EXERCISE INSTRUCTIONS:
Retype the data that follows, keeping every character the same.

(Saved data entries)

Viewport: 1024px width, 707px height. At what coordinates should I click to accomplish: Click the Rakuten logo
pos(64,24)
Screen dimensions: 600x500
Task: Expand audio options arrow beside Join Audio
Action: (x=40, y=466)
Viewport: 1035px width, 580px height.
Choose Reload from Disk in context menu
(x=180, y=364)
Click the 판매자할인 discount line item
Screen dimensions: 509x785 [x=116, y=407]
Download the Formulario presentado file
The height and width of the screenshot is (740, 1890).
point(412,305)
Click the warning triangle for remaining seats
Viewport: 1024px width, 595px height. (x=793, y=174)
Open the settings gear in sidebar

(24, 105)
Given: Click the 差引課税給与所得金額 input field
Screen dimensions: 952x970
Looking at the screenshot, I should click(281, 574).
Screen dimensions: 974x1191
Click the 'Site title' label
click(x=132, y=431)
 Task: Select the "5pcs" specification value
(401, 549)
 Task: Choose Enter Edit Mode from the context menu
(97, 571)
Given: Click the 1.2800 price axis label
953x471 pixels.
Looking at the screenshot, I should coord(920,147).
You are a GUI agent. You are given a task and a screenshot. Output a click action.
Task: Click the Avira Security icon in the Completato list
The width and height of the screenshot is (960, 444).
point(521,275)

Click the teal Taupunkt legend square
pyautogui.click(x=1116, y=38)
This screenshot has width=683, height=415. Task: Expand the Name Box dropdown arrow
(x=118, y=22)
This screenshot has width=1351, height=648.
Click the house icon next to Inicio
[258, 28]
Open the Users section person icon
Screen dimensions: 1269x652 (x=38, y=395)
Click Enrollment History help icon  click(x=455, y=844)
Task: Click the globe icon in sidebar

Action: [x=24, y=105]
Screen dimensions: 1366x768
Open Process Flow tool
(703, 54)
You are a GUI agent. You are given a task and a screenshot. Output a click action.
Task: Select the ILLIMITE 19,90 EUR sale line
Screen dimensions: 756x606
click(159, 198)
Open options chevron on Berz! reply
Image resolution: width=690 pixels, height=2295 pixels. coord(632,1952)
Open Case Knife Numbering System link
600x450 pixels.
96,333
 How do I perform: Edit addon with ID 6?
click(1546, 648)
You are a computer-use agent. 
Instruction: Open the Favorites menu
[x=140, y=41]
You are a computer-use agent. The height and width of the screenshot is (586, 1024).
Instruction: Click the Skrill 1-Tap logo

EXERCISE ANSWER:
Viewport: 1024px width, 707px height. At what coordinates should I click to accomplish: Click the Rakuten logo
pos(64,24)
Screen dimensions: 600x500
Task: Expand audio options arrow beside Join Audio
Action: (x=40, y=466)
Viewport: 1035px width, 580px height.
Choose Reload from Disk in context menu
(x=180, y=364)
Click the 판매자할인 discount line item
Screen dimensions: 509x785 [x=116, y=407]
Download the Formulario presentado file
The height and width of the screenshot is (740, 1890).
point(412,305)
Click the warning triangle for remaining seats
Viewport: 1024px width, 595px height. (x=793, y=174)
Open the settings gear in sidebar

(24, 105)
Given: Click the 差引課税給与所得金額 input field
Screen dimensions: 952x970
Looking at the screenshot, I should click(281, 574).
Screen dimensions: 974x1191
Click the 'Site title' label
click(x=132, y=431)
 Task: Select the "5pcs" specification value
(401, 549)
 Task: Choose Enter Edit Mode from the context menu
(97, 571)
Given: Click the 1.2800 price axis label
953x471 pixels.
Looking at the screenshot, I should coord(920,147).
You are a GUI agent. You are given a task and a screenshot. Output a click action.
Task: Click the Avira Security icon in the Completato list
The width and height of the screenshot is (960, 444).
point(521,275)

Click the teal Taupunkt legend square
pyautogui.click(x=1116, y=38)
This screenshot has width=683, height=415. Task: Expand the Name Box dropdown arrow
(x=118, y=22)
This screenshot has width=1351, height=648.
Click the house icon next to Inicio
[258, 28]
Open the Users section person icon
Screen dimensions: 1269x652 (x=38, y=395)
Click Enrollment History help icon  click(x=455, y=844)
Task: Click the globe icon in sidebar

Action: [x=24, y=105]
Screen dimensions: 1366x768
Open Process Flow tool
(703, 54)
You are a GUI agent. You are given a task and a screenshot. Output a click action.
Task: Select the ILLIMITE 19,90 EUR sale line
Screen dimensions: 756x606
click(159, 198)
Open options chevron on Berz! reply
Image resolution: width=690 pixels, height=2295 pixels. coord(632,1952)
Open Case Knife Numbering System link
600x450 pixels.
96,333
 How do I perform: Edit addon with ID 6?
click(1546, 648)
You are a computer-use agent. 
Instruction: Open the Favorites menu
[x=140, y=41]
You are a computer-use agent. The height and width of the screenshot is (586, 1024).
Instruction: Click the Skrill 1-Tap logo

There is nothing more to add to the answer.